Je suis restée un peu frustrée, je crois, que les approches historiques et artistiques s’entrechoquent plus qu’elles ne se complètent. C’est inhabituel pour moi, mais quitte à choisir, j’aurais aimé que la composante historique l’emporte : autant l’imaginaire artistique de la prostitution, a l’a tous plus ou moins intégré, autant la source et la déconstruction de cet imaginaire… Il m’a semblé que les gens se pressaient autant sinon plus autour de cartes de visites et jetons de bordel exposés dans les vitrines (autour d’un canapé certes très désirable dans cette exposition surpeuplée) que devant les images interdites aux moins de 18 ans. « C’est un porno », dit d’une voix déçue celui qui croise un camarade coudoyant en sens inverse. Les cartes de visites et les jetons laissent paradoxalement d’autant plus de place à l’imagination qu’ils sont des vestiges tangibles du passé – on fantasme moins qu’on n’essaye de se projeter et de comprendre, s’amusant des variantes dans le vocabulaire constant de l’amour marchant, et reliant les « massages suédois » d’hier aux massages thaï d’aujourd’hui… Un désir de comprendre, en somme, ce que la prostitution d’hier peut nous apprendre de l’homme d’aujourd’hui.

Bonus balletomane
Relation abonné-danseuse oblige, l’expo comporte :

  • une statue de Cléo de Mérode,

  • des tableaux représentant le carnaval à l’Opéra (je mets un certain temps à me rappeler que Garnier n’existait pas encore à l’époque de certains tableaux et que c’est donc l’opéra rue Peletier qui est représenté),

  • une mosaïque taille carte de visite des gambettes de l’Opéra – en réalité des mollets. C’est néanmoins suffisant pour constater que la chair avait le droit de cité.

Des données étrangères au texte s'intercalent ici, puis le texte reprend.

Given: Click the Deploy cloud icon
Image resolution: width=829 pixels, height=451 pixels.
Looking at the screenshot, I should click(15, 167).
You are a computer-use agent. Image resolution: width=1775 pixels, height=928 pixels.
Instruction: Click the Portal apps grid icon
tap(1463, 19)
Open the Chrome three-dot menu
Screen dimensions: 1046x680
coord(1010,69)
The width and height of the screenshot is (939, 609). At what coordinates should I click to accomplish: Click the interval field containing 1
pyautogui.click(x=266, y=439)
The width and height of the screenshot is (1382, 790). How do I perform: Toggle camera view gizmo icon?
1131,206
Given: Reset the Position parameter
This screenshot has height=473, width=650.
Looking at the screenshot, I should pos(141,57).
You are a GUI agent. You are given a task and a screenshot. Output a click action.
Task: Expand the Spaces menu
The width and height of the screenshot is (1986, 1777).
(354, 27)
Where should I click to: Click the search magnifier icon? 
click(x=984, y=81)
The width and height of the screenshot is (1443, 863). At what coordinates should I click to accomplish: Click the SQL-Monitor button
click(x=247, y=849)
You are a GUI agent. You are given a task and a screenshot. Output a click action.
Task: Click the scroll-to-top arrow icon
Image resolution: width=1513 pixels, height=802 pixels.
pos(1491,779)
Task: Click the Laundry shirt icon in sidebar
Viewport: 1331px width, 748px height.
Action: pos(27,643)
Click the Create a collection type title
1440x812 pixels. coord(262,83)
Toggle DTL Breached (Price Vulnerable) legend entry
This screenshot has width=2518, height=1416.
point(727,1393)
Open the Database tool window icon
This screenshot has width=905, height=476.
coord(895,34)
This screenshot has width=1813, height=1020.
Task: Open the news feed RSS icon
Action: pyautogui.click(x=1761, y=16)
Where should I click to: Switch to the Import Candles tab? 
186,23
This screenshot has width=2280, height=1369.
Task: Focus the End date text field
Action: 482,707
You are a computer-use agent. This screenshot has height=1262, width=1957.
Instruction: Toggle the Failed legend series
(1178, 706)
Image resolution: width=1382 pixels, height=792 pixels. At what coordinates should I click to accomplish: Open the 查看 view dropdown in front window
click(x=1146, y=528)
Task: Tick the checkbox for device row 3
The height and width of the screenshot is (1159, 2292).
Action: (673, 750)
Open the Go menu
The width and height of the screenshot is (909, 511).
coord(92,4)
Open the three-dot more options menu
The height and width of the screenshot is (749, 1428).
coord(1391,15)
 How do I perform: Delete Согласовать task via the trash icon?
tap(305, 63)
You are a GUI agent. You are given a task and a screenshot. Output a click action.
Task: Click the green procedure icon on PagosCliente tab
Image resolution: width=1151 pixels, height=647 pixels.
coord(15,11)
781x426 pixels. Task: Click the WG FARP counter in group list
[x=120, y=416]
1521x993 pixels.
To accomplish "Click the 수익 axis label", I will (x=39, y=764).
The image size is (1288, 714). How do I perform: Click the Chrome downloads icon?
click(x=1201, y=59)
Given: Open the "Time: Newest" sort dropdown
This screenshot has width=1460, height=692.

  • L’Étoile, de Degas. Je n’avais jamais remarqué l’abonné avec son haut de forme en coulisses, mais quand on y prête attention, il entre étrangement en résonance avec la seule autre touche vraiment noire du tableau, le ruban de velours que l’étoile porte au cou – comme une corde ?

 


1
Toulouse-Lautrec est l’un des seuls à « calmer le jeu », celui qui résiste le mieux peut-être à la légende noire comme à la légende dorée : ses dessins montrent des femmes avant de montrer des prostituées.
2 Les mineures avaient des chambres à part. Curieux traitement de faveur : quelle innocence ou quelle respectabilité peut-on vouloir encore préserver chez une jeune fille que l’on prostitue ?
3 Dans le même ordre d’idée, je cherche toujours dans quels sens devaient s’agencer les corps sur la « chaise de volupté » de je ne sais plus quel homme important, dont la corpulence tout aussi importante l’a conduit à aménager ses plans à trois. Pourtant, il y a des étriers (comme chez la gynéco) et des cale-pieds dorés (starting block pour course de fond, à n’en pas douter).
4 En lisant Strapless, j’ai découvert avec stupeur que Madame X de Sargent avait fait scandale à cause de la bretelle tombée sur l’épaule de la modèle… Mieux valait tout voir bibliquement que de suggérer la moindre audace.